▶ Task inputs
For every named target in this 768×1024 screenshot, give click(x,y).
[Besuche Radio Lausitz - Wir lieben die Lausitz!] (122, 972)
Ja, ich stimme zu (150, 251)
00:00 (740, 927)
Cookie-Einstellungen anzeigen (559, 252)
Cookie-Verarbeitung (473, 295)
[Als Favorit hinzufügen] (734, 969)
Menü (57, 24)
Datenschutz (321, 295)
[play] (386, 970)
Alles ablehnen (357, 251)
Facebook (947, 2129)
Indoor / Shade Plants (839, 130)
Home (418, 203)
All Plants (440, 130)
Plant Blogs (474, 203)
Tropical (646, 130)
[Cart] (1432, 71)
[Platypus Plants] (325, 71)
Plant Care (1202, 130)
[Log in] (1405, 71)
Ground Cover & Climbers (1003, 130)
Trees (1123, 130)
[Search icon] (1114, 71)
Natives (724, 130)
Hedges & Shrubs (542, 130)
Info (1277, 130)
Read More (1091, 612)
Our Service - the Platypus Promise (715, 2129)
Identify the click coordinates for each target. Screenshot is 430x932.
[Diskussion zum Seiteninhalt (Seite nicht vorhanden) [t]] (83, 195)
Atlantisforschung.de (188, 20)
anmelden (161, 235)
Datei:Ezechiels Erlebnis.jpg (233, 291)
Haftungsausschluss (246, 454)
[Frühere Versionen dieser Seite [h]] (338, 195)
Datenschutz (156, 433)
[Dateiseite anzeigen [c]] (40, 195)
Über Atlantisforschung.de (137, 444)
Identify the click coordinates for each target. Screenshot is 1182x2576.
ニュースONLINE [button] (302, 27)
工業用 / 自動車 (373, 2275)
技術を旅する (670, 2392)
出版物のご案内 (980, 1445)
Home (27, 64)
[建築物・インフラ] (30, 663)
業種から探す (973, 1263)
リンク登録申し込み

▶ Task directions
Count the lines of the material that include the word "Platypus", then report only the total.

▶ Answer to this problem
2